Yine özgürlük, siyasal, felsefi ya da gündelik hayatta farklı kullanım alanları ve birbiriyle ilintili olsa da zaman zaman farklılaşabilen anlamları da vardır.

Eşitlik terimi en basit anlamıyla eşit olmayı ifade eder. Ama tanım da görüldüğü üzere açıklamaya muhtaçtır. Eşitliğin en yaygın görünümü ve düşünülüş biçimi kanunlar karşısında eşitliktir. Buna liberal eşitlik denilebilir. Bir de bunun da ötesinde eşitliğin "insanların sadece kanun ya da yargı yerleri önünde değil, ekonomik, sosyal statü vs. bakımından da eşit olma anlamı vardır. Buna da sosyalist eşitlik denilebilir. İlk tür eşitlik daha çok abd, ingiltere, fransa gibi dünyada erken sanayileşmiş toplumlarda görülürken ikincisi ise daha çok sscb, küba, doğu almanya cumhuriyeti gibi günümüze ulaşmayan toplumlarda görülür. Tabi bu verilen bilgiler de çok çok kapsamlı olabilecek bir tartışmanın ancak yüzeyi olabilir.

Adalet ise hakkın gözetilmesi ve yerine getirilmesi şeklinde tanımlanmıştır. Adalet anlayışı da temel olarak ikiye ayrılabilir. İlki herkese eşit olarak muamele edilmesi fikridir. Bir de bununla paralel olarak eşit olmayanlara eşit olmayan lehine uygulanan adalet şeklinde bir ayrım yapılabilir. İkincisinin örneği olarak kadınlara yönelik pozitif ayrımcılık olarak göstermek yanlış olmaz.

Bu üç kavram kısaca birlikte değerlendirildiğinde eşitlik ve adaletin birbirlerine 'eşitlik temel olacak şekilde' bağlı oldukları görülebilir. Yani adaletin nasıl olacağının ayrımı bile eşitliğin olup olmamasına göre belirlenmektedir.

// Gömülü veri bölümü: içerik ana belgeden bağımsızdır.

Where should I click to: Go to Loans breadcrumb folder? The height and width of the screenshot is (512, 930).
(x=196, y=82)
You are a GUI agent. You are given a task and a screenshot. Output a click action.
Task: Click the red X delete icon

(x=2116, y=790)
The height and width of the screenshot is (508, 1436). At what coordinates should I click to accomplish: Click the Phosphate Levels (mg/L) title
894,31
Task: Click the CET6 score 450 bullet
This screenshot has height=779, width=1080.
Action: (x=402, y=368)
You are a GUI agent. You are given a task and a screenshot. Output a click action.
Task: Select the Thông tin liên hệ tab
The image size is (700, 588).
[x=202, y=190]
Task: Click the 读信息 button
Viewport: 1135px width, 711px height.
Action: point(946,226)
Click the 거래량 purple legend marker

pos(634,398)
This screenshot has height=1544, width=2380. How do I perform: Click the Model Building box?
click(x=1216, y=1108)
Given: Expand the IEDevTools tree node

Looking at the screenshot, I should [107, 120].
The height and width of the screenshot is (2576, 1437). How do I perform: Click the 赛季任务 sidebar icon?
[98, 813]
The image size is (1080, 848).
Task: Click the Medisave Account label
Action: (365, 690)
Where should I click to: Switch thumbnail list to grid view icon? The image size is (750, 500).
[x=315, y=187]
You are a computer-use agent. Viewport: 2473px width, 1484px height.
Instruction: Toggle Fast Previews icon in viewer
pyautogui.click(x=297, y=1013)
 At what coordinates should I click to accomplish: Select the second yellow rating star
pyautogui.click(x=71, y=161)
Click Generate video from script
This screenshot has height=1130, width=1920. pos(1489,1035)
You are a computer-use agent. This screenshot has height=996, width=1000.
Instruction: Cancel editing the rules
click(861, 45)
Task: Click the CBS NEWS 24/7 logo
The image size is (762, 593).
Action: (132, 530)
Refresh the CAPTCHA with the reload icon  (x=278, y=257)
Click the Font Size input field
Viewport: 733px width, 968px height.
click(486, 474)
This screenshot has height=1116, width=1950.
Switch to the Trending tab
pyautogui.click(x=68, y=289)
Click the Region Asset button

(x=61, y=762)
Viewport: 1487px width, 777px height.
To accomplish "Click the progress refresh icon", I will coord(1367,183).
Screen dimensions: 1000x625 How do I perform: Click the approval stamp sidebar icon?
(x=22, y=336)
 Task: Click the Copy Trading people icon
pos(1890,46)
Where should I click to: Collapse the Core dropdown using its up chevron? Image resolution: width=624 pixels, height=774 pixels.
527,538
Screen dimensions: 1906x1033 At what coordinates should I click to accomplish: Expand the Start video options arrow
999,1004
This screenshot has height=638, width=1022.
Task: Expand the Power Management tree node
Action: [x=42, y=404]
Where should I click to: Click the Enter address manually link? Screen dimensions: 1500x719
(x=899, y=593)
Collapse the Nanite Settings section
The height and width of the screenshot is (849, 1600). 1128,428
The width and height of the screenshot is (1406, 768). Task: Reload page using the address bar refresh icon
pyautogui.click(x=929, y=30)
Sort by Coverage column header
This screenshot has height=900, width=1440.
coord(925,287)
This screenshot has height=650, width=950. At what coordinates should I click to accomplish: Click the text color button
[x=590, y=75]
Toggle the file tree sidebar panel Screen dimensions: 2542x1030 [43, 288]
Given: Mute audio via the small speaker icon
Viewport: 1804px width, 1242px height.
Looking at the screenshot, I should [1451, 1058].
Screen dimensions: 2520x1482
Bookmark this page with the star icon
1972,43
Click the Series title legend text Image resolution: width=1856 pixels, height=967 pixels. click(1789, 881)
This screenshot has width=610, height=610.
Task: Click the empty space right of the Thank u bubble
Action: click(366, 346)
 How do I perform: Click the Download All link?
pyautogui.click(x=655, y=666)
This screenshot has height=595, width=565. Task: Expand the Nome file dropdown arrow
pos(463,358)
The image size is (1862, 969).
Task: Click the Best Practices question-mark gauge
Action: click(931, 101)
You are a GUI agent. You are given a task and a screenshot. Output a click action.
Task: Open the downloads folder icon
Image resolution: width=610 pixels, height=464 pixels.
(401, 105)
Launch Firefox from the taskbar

Özgürlük ise bu ikisine nazaran daha yeni bir kavramdır ve ilintili olduğu temel kavram da haktır. Bir ek bilgi olarak da aydınlanma çağı'nın kimi düşünürleri özgürlük terimini başıboşluk ve serbestlik olarak değil de bilakis doğanın kanunlarına raiyet olarak tanımlamışlardır. Modern toplumlarda özgürlük hakkı özgürlüğün talep edilebilmesinde ve bu talebin belirli düzeyde karşılık bulmasında gizlidir.

Bütün bu yukarıda anlatılanları olumlu ya da olumsuz diğe sınıflandıramayız. Ancak toplumsal kanı özgürlük, eşitlik ve adaletin iyi olduğu yönündedir. Özellikle adalet kavramı bütün ideolojilerin ortak değeri konumundadır. Gelişmiş Avrupa devletleri, Amerika, Japonya gibi ülkelerde bu kavramlar büyük ölçüde ön plandadır. Tabi devlet idare mekanizmalarında ne kadar geçerli olduğu tartışılabilir. Söz konusu ülkelerin dünya sanayisinde ve kültüründe büyük parçayı ürettiklerini göz önünde bulundurursak bu kavramların olumlu yönlerinin ağır bastığını söyleyebiliriz.